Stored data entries
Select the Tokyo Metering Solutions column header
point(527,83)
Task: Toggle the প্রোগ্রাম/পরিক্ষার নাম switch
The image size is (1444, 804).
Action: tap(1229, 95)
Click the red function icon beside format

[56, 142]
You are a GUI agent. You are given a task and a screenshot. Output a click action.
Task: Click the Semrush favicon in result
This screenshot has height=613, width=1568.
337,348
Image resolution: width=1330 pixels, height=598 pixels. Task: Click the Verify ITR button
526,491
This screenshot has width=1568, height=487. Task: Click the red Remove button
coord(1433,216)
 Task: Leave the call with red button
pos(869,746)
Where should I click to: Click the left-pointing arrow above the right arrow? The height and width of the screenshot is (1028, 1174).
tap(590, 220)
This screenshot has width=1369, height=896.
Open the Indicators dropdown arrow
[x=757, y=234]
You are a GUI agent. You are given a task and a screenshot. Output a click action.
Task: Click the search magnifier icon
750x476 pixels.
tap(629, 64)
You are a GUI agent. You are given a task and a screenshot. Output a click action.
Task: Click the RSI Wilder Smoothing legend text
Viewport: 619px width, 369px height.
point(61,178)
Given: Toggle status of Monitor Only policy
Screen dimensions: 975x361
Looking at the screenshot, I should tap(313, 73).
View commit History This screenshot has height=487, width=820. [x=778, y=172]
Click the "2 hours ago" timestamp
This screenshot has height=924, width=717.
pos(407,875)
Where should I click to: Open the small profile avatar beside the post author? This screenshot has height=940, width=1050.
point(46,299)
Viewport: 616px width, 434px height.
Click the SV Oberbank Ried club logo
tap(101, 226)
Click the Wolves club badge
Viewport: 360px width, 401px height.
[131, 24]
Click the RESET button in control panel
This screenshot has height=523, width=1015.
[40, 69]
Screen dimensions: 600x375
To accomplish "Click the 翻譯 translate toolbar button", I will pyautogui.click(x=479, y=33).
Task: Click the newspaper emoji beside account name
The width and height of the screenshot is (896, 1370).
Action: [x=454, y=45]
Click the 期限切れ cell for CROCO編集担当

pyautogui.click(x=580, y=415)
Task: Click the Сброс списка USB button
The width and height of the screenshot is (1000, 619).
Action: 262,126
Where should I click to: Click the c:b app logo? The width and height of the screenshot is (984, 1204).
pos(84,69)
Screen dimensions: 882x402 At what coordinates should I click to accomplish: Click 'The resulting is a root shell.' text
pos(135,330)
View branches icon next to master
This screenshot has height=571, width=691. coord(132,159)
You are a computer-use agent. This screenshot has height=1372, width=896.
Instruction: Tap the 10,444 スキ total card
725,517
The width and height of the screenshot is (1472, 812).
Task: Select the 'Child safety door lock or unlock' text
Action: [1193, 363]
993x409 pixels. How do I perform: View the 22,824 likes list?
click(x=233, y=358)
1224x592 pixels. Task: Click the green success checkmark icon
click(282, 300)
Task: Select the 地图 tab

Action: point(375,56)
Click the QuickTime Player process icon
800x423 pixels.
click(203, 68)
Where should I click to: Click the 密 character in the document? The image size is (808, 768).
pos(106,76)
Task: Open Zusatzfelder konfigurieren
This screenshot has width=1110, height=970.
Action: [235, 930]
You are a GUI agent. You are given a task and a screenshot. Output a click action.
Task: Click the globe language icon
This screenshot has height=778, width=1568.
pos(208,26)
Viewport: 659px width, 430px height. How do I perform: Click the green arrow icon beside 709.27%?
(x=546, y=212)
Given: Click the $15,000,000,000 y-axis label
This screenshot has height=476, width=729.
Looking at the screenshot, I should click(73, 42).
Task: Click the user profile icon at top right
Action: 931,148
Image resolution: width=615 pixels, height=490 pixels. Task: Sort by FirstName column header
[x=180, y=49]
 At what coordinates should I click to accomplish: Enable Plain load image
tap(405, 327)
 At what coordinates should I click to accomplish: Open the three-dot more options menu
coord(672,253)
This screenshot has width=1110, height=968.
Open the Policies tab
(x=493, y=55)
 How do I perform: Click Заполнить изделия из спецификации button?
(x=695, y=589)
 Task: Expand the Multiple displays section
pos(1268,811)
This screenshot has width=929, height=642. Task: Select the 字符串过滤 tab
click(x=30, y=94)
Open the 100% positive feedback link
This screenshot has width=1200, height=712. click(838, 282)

- [What you should do]: Please copy the line that contains "This screenshot has height=476, width=729." and each line after it through the end of the records, exactly, and no other lines.

- [Answer box]:
This screenshot has height=476, width=729.
Looking at the screenshot, I should click(73, 42).
Task: Click the user profile icon at top right
Action: 931,148
Image resolution: width=615 pixels, height=490 pixels. Task: Sort by FirstName column header
[x=180, y=49]
 At what coordinates should I click to accomplish: Enable Plain load image
tap(405, 327)
 At what coordinates should I click to accomplish: Open the three-dot more options menu
coord(672,253)
This screenshot has width=1110, height=968.
Open the Policies tab
(x=493, y=55)
 How do I perform: Click Заполнить изделия из спецификации button?
(x=695, y=589)
 Task: Expand the Multiple displays section
pos(1268,811)
This screenshot has width=929, height=642. Task: Select the 字符串过滤 tab
click(x=30, y=94)
Open the 100% positive feedback link
This screenshot has width=1200, height=712. click(838, 282)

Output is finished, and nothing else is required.